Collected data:
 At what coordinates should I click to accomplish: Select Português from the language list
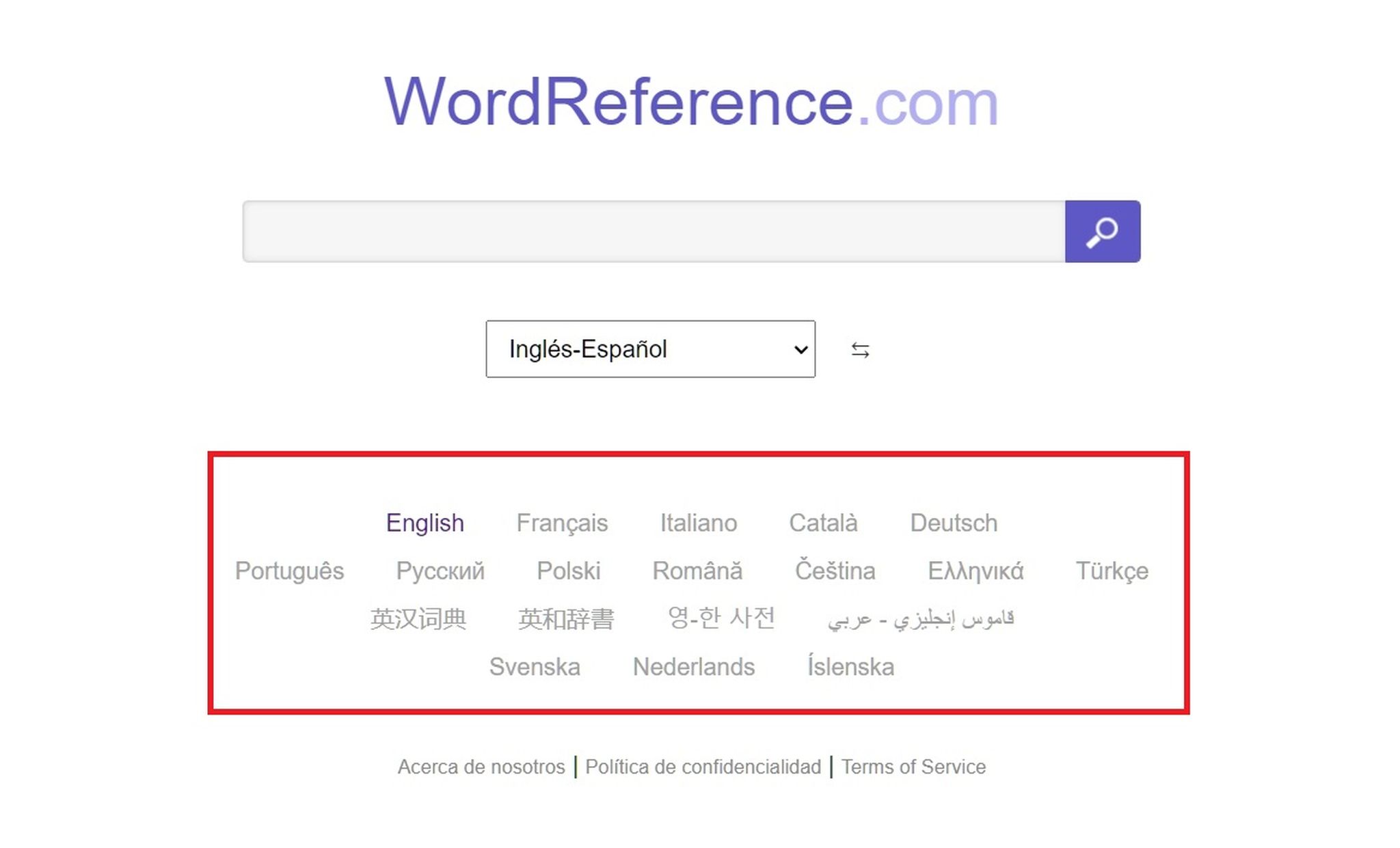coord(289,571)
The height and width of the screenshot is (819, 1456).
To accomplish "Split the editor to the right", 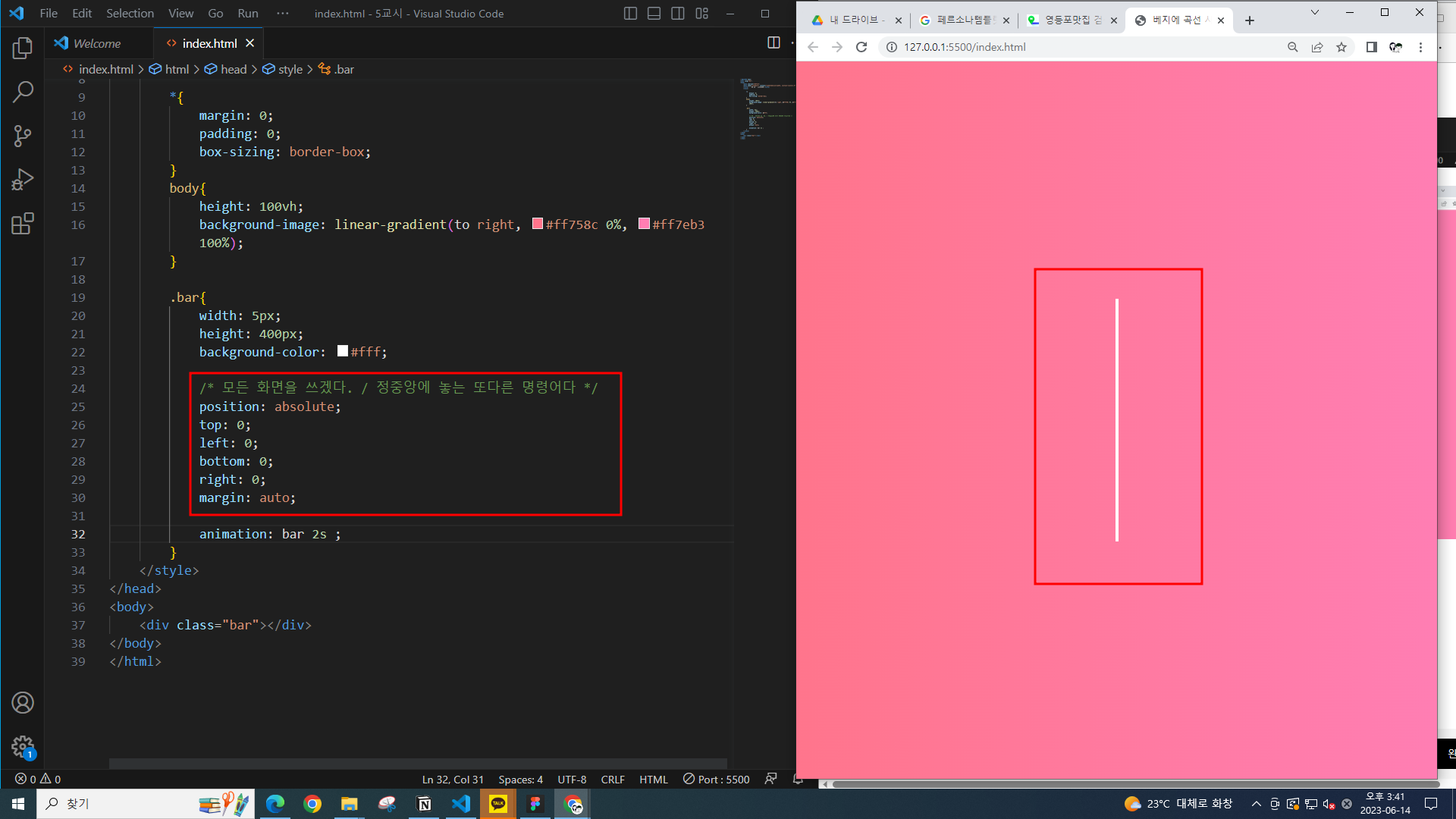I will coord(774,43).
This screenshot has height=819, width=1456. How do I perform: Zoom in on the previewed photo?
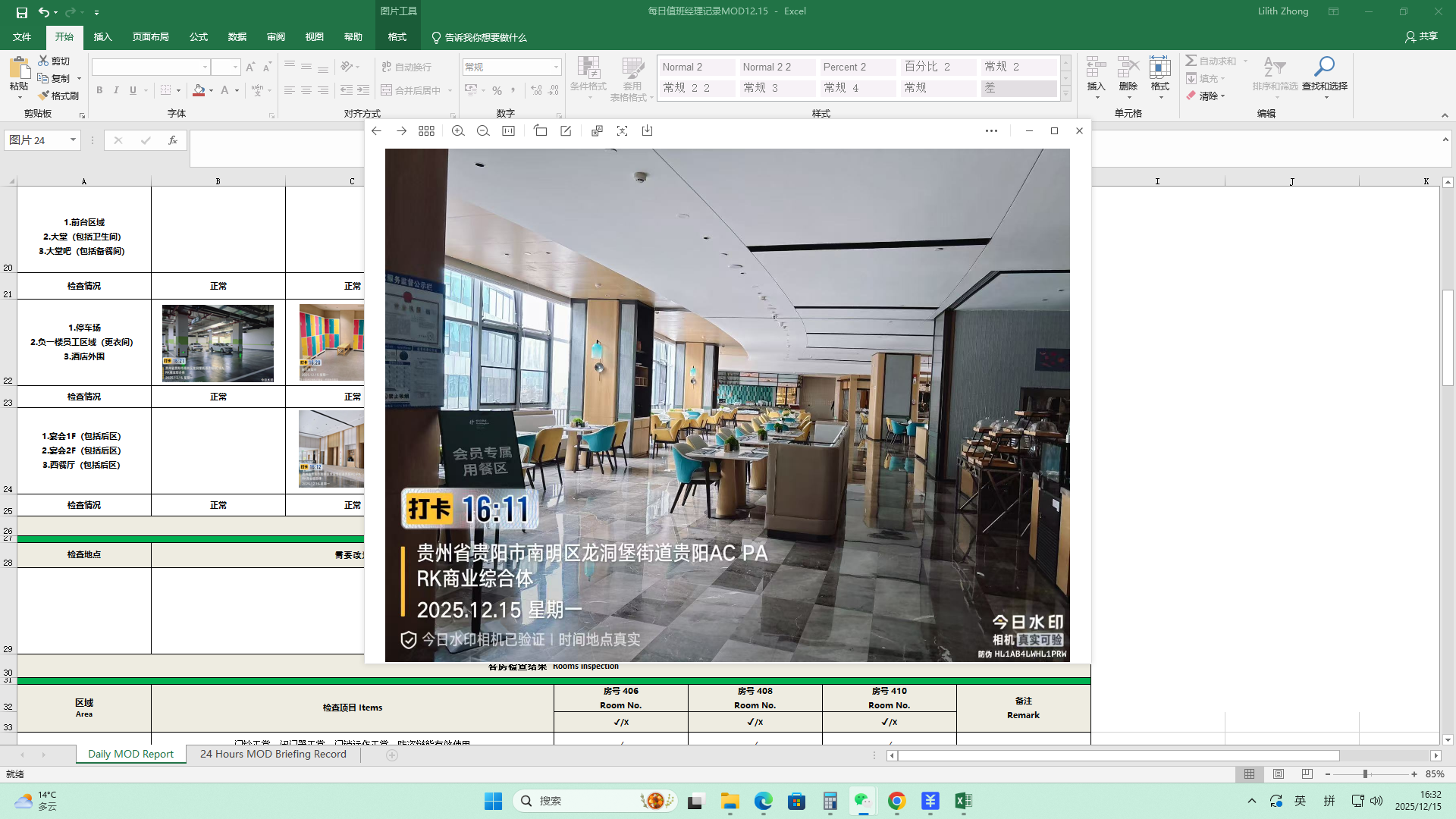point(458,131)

TASK DESCRIPTION: Copy exactly, and copy nothing else: the lines from the one containing "This screenshot has" through the end of the data, both ends included, with pictures left out.

OUTPUT FOR THIS EXERCISE:
This screenshot has height=819, width=1456. How do I perform: Zoom in on the previewed photo?
point(458,131)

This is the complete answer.